|Brewer, M - UNIV. OF WYOMING|
Submitted to: Agronomy Abstracts
Publication Type: Abstract Only
Publication Acceptance Date: September 1, 2002
Publication Date: October 21, 2001
Citation: MORNHINWEG, D.W., PORTER, D.R., BREWER, M., WEBSTER, J.A. FIELD ASSESSMENT OF AGRONOMIC PERFORMANCE OF UNADAPTED RWA-RESISTANT BARLEY GERMPLASM LINES. AGRONOMY ABSTRACTS. 2001. AGRONOMY PAPER NO. 114411-P. Technical Abstract: Russian wheat aphid (RWA), Diruaphis noxia(Mordvilko), is a devastating pest on barley in the intermountain region of the western U.S. Unadapted RWA-resistant lines have been developed by the USDA-ARS in Stillwater, OK with differing levels of resistance based on seedling screening in the greenhouse.
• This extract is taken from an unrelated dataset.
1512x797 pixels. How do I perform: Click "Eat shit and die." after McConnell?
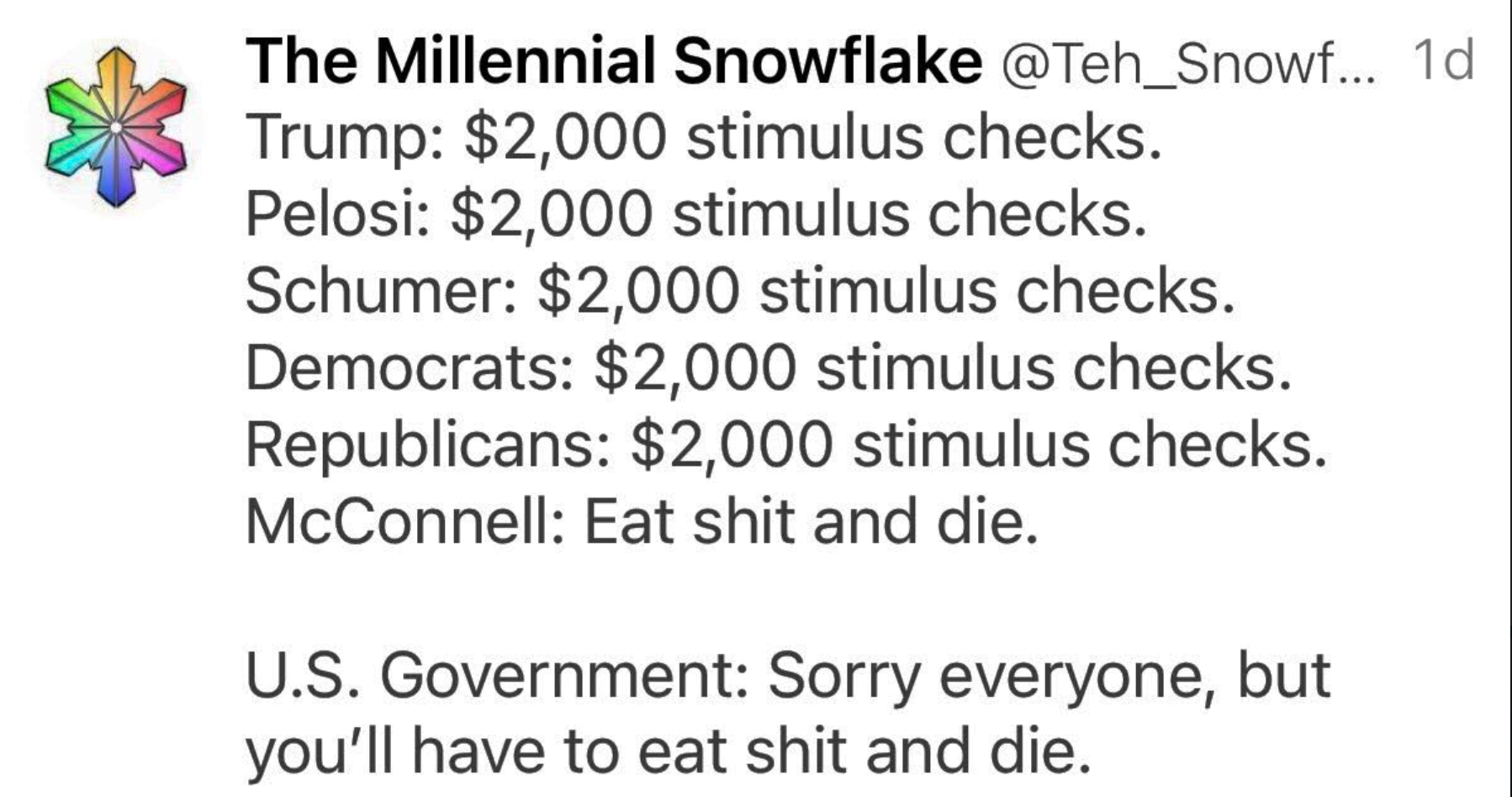click(811, 522)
A small sample of lines had been tested in the greenhouse with RWA infestation throughout the life of the plant determining that resistance was ontogenetic. The objectives of this study were to determine if RWA resistance ratings, based on visual damage symptoms of seedlings in the greenhouse, accurately predict field resistance measured as grain yield and malting quality, and to determine the effect of RWA infestation on grain yield, yield components, and malting quality. Nineteen unadapted barley germplasm lines, varying in RWA resistance rating from 2 to 9, were grown in the field in Wyoming for two years under both RWA-infested and non-infested conditions. The prediction of grain yield performance based on greenhouse seedling resistance rating was very accurate. Lines rated resistant (2-3) as seedlings in the greenhouse were resistant in the field with no reduction in grain yield. Moderately resistant lines (rated 4-5) had an intermediate response to RWA with non-significant decrease in grain yield. Moderately susceptible lines (rated 6) had the same significant decrease in grain yield as the susceptible cultivar checks. The malting quality of these unadapted lines was so poor that accurate measurements of further negative effects on malting quality in response to aphid feeding were unattainable. Malting quality of the adapted susceptible cultivars was severely affected by RWA feeding.